You are viewing a plain text version of this content. The canonical link for it is here.
Posted to user@hbase.apache.org by Rahul Malviya <ma...@gmail.com> on 2015/05/08 17:16:56 UTC

MapReduce on Sanpshots

Hi All,

I have been MapReduce on HBase for a while now and this has been really successful for me. But I have some MRs jobs in my pipeline which scan every row on hbase. So I was wondering I move this MR job to run on snapshot that will reduce the load on RSs and HBase direct operations mostly get wont be affected by my long running full scan MR job.

Let me know if my understanding is correct and what are possible drawbacks of doing this. I am mostly worried that my job will start talking longer time as compared to MR directly in HBase table. Please provide some details on this.

Thanks,
Rahul

Re: MapReduce on Sanpshots

Posted by rahul malviya <ma...@gmail.com>.
Currently we have only one user accessing all the big data stack -
hdfs/hbase etc ... so security is not a issue for us but thanks for
stressing on this and I will keep this in mind when we move to secured
cluster.

Apart from security there are no other concerns ?

Thanks,
Rahul

On Fri, May 8, 2015 at 11:23 AM, Michael Segel <mi...@hotmail.com>
wrote:

>
> > On May 8, 2015, at 11:04 AM, Ted Yu <yu...@gmail.com> wrote:
> >
> > HBASE-8369
>
>
> "
> WARNING: This feature bypasses HBase-level security completely since the
> files are read from the hdfs directly. The user who is running the scan /
> job has to have read permissions to the data files and snapshot files.
> "
>
> I think that says it all.
> Do you really want to open up your HBase snapshots to anyone?
>
>
> The opinions expressed here are mine, while they may reflect a cognitive
> thought, that is purely accidental.
> Use at your own risk.
> Michael Segel
> michael_segel (AT) hotmail.com
>
>
>
>
>
>

Re: MapReduce on Sanpshots

Posted by Michael Segel <mi...@hotmail.com>.
> On May 8, 2015, at 11:04 AM, Ted Yu <yu...@gmail.com> wrote:
> 
> HBASE-8369


"
WARNING: This feature bypasses HBase-level security completely since the files are read from the hdfs directly. The user who is running the scan / job has to have read permissions to the data files and snapshot files. 
"
 
I think that says it all. 
Do you really want to open up your HBase snapshots to anyone? 


The opinions expressed here are mine, while they may reflect a cognitive thought, that is purely accidental. 
Use at your own risk. 
Michael Segel
michael_segel (AT) hotmail.com






Re: MapReduce on Sanpshots

Posted by Rahul Malviya <ma...@gmail.com>.
Thanks Ted.

Seems to answer my question.

-- Exercises --
- a) Print the HBase snapshots thread from "You are viewing" to "scan MR job.".
- b) In the HBase snapshots thread, rewrite the paragraph beginning "Currently we have only one user" as a brief list that keeps its main facts.
- c) According to the warning quoted in the HBase snapshots thread, why does the feature bypass HBase-level security completely?
The lines that come after the HBase snapshots thread play no part in any of this.

-- Source excerpt --

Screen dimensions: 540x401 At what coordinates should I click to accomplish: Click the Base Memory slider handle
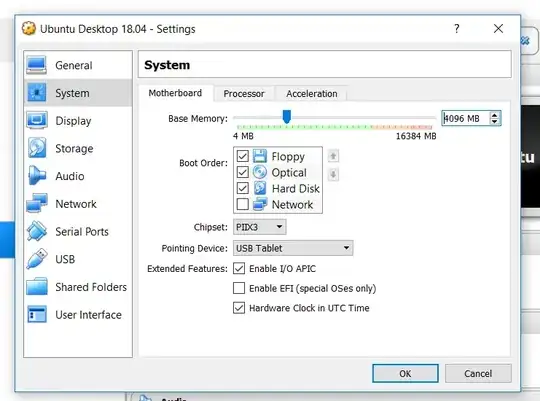pyautogui.click(x=287, y=116)
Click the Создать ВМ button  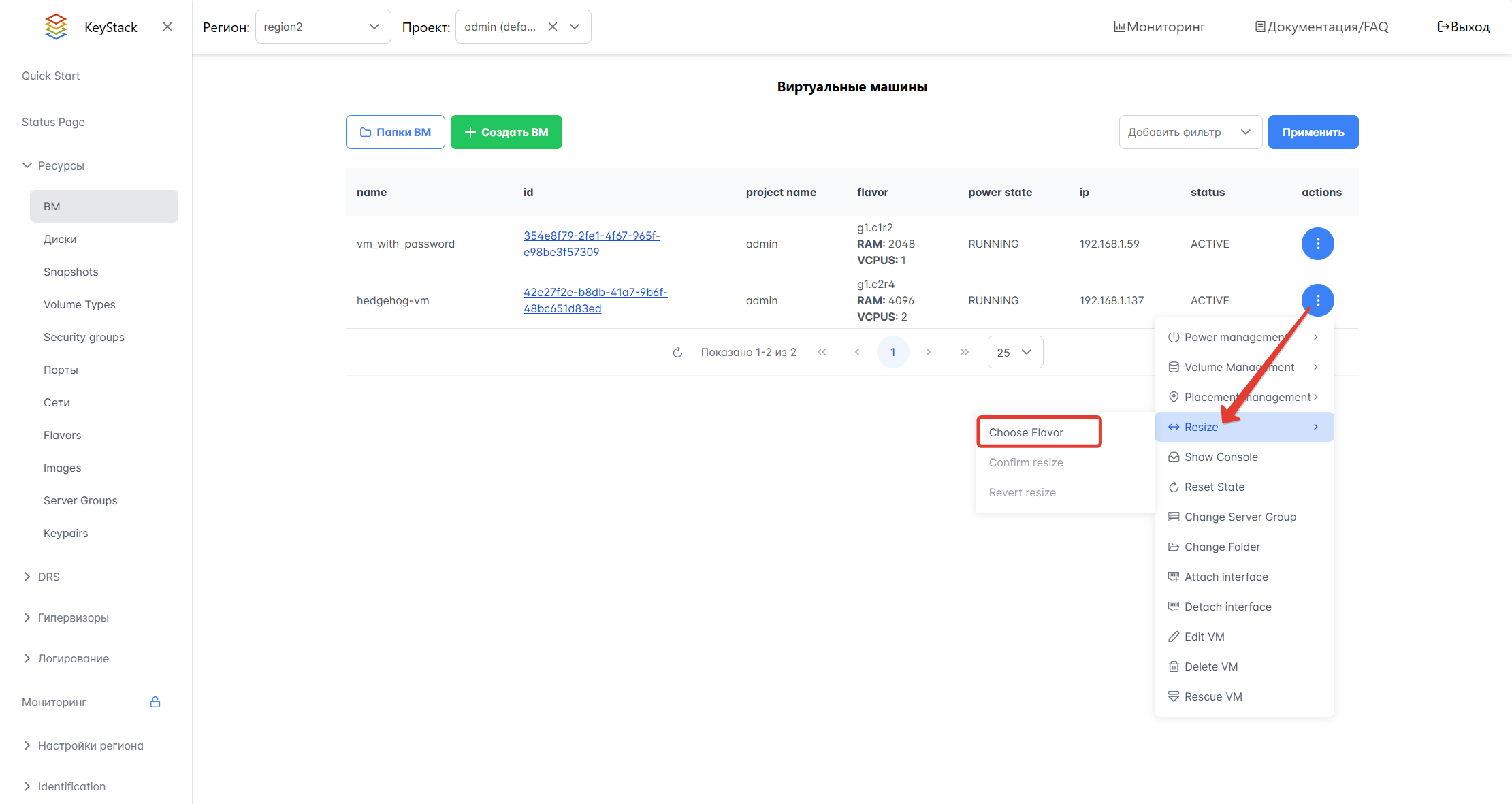click(506, 132)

-- Per-task answers --
- a)
You are viewing a plain text version of this content. The canonical link for it is here.
Posted to user@hbase.apache.org by Rahul Malviya <ma...@gmail.com> on 2015/05/08 17:16:56 UTC

MapReduce on Sanpshots

Hi All,

I have been MapReduce on HBase for a while now and this has been really successful for me. But I have some MRs jobs in my pipeline which scan every row on hbase. So I was wondering I move this MR job to run on snapshot that will reduce the load on RSs and HBase direct operations mostly get wont be affected by my long running full scan MR job.

- b)
- Only one user accesses the whole big data stack (HDFS, HBase, etc.).
- Because of that, security is not an issue for them.
- The writer will keep security in mind when they move to a secured cluster.

- c) It bypasses HBase-level security because the files are read from HDFS directly.